Verizon decides Facebook doesn't need its ad money after all
Mark Zuckerberg can definitely hear Verizon now.
The telecommunications giant announced Thursday that it is immediately ceasing all advertising on Facebook. So , which notes that Verizon is joining the likes of Patagonia, REI, and Ben & Jerry's in financially distancing itself from the controversial social media platform.
In an emailed statement to Mashable, a Verizon spokesperson chalked the move up to vague displeasure with varying violations of unspecified policies.
"Our brand safety standards have not changed," a Verizon spokesperson told Mashable. "We have strict content policies in place and have zero tolerance when they are breached, we take action. We're pausing our advertising until Facebook can create an acceptable solution that makes us comfortable and is consistent with what we've done with YouTube and other partners."
We followed up with the Verizon spokesperson in an effort to determine just what, exactly, spurred this decision but received no immediate reply. We do know, however, that according to CNBC, Verizon's move to stop dropping cash on Facebook also applies to spending on Instagram ads (never forget that Facebook owns Instagram).
Facebook, for its part, did not immediately return our request for comment.
In what is probably more than a coincidence, on Monday the Anti-Defamation League published a blog post highlighting brand advertisements on Facebook running "alongside content that ADL and many others would deem hateful or extremist."
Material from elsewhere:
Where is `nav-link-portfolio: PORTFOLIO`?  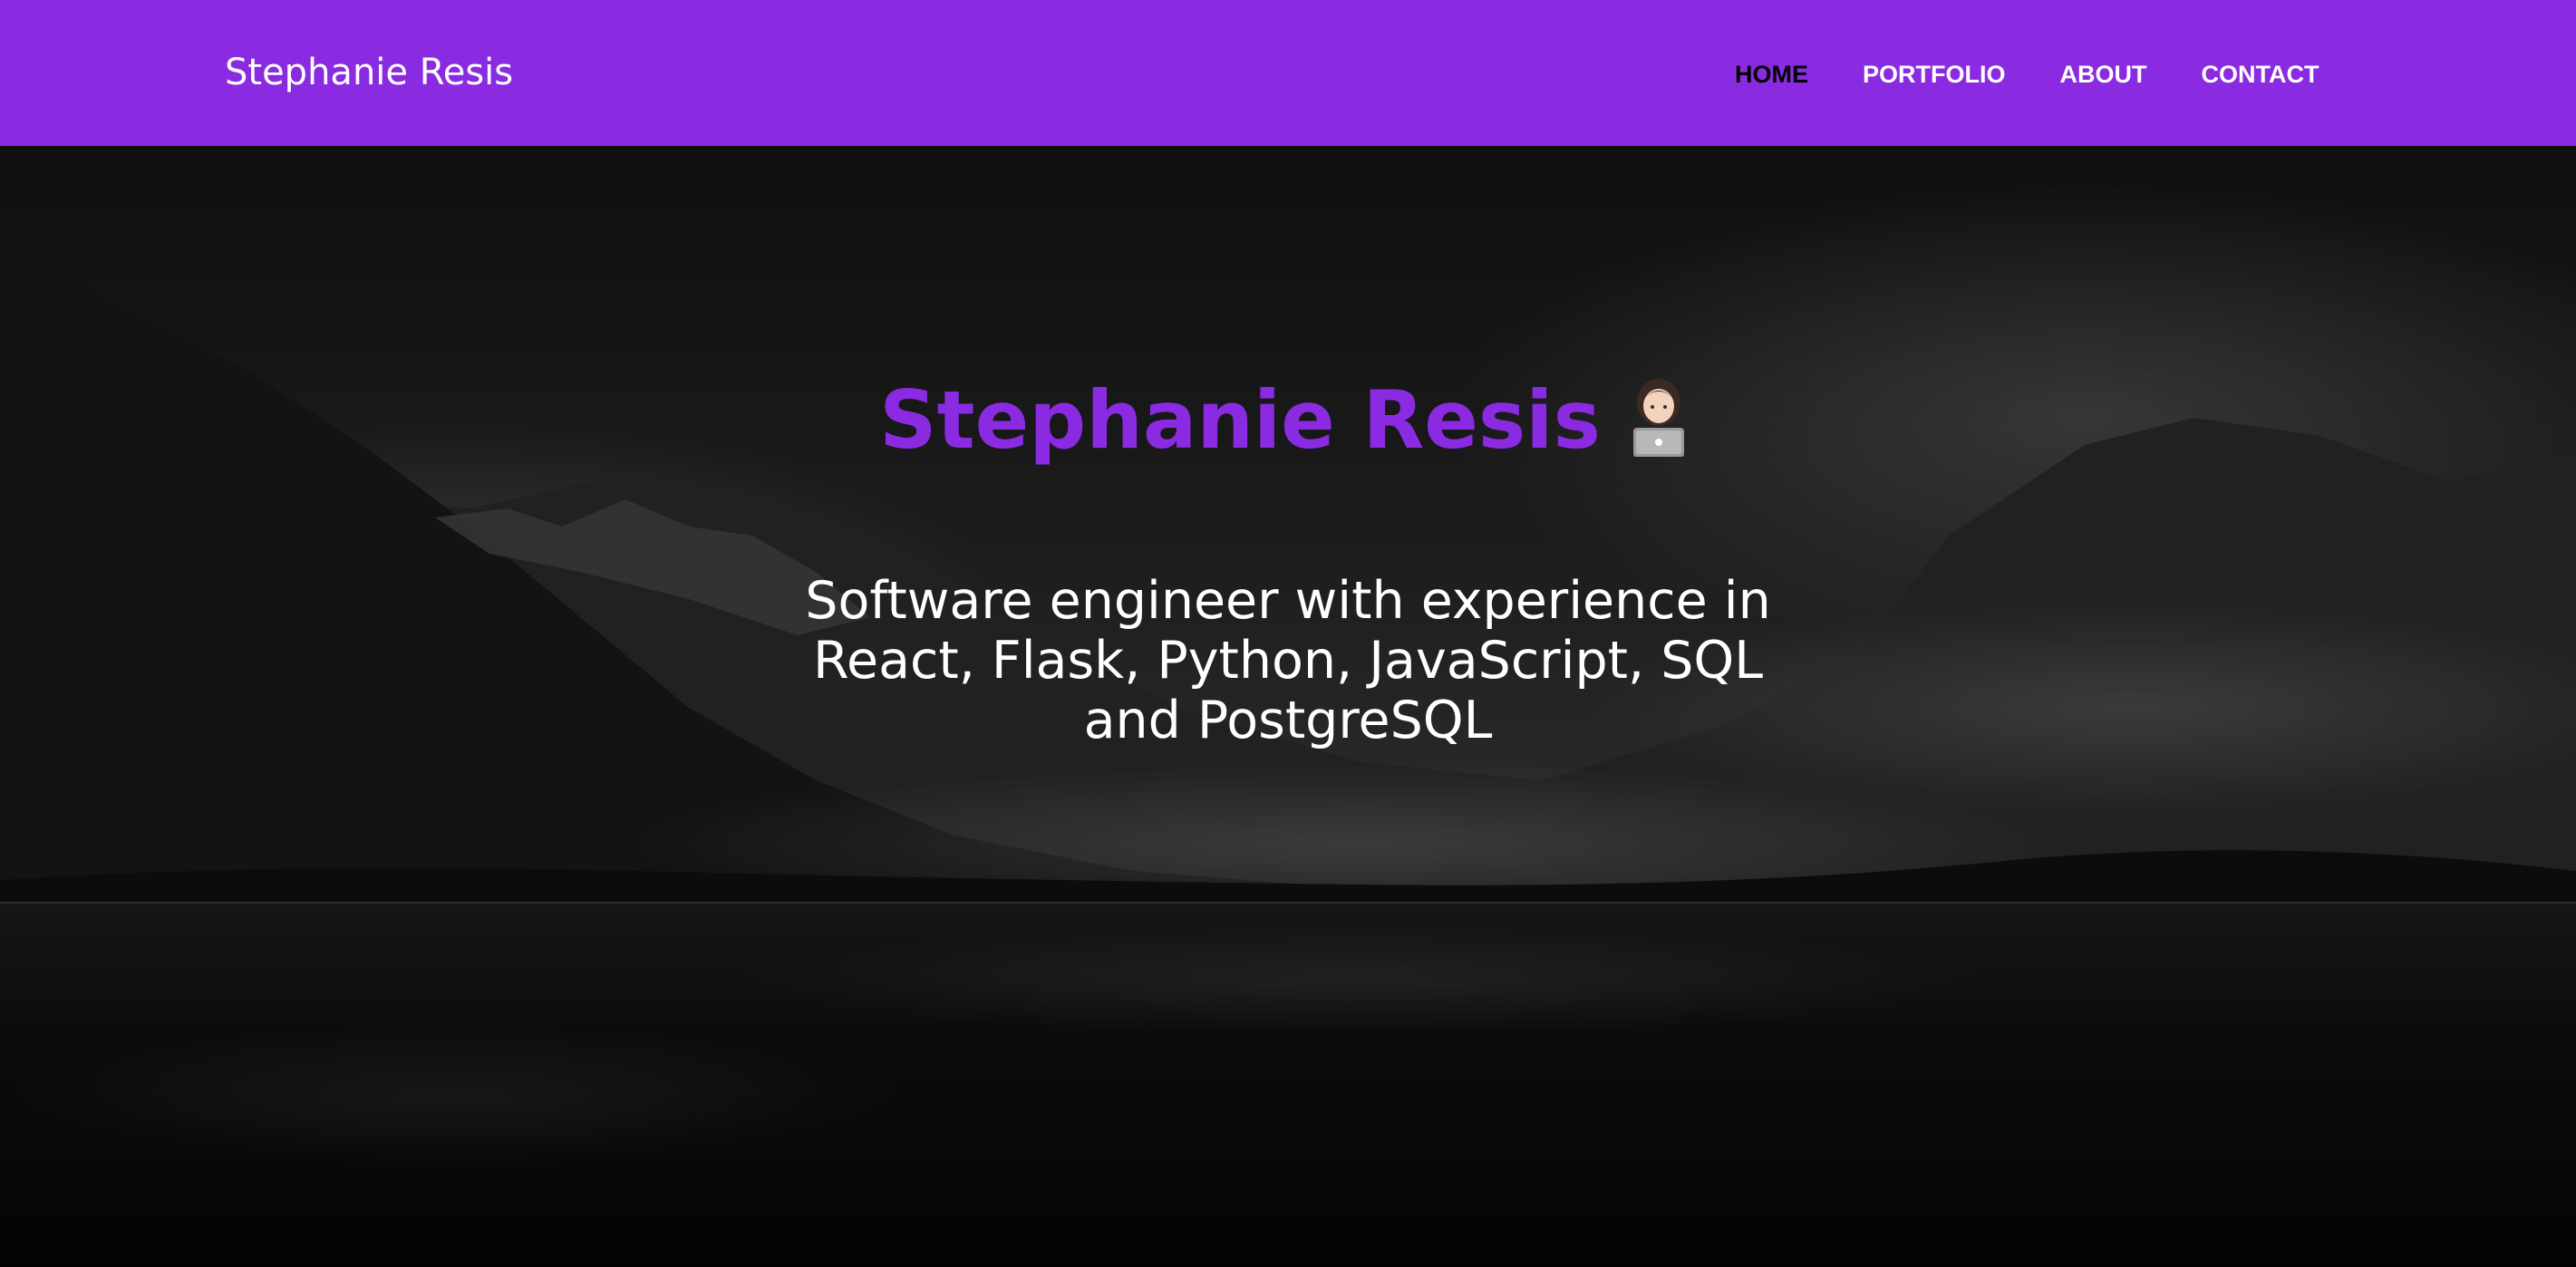 nav-link-portfolio: PORTFOLIO is located at coordinates (1934, 74).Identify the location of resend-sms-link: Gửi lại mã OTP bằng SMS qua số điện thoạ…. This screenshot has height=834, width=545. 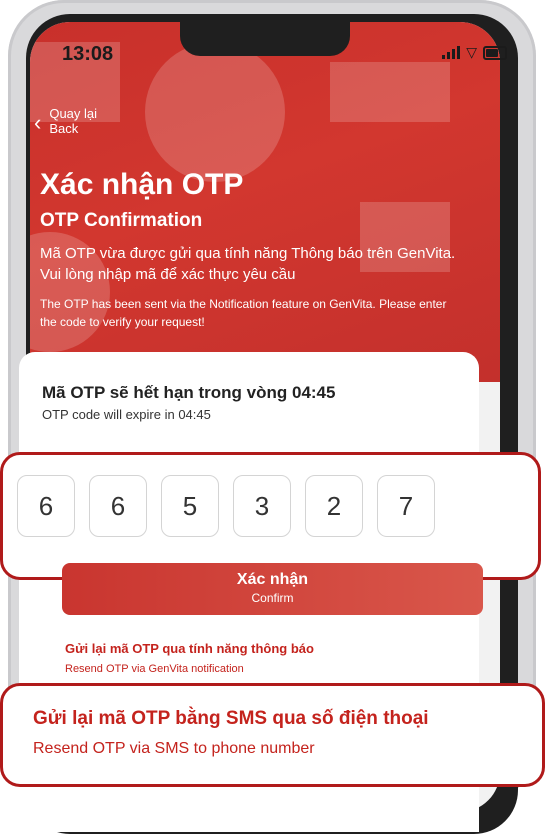
(231, 719).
One example, provided by the ADL, may have caught the eye of someone at Verizon.
"An advertisement for Verizon appears next to a video from the same QAnon supporters page drawing on hateful and antisemitic rhetoric," reads the ADL blog post, "warning that the Federal Emergency Management Agency (FEMA) is planning to impose martial law and bring on civil war 'just like the days of Hitler,' with concentration camps and coffins at the ready and Americans already being quarantined in militarized districts."
Gee, I wonder why Verizon wouldn't want its ads running next to that kind of delightful content.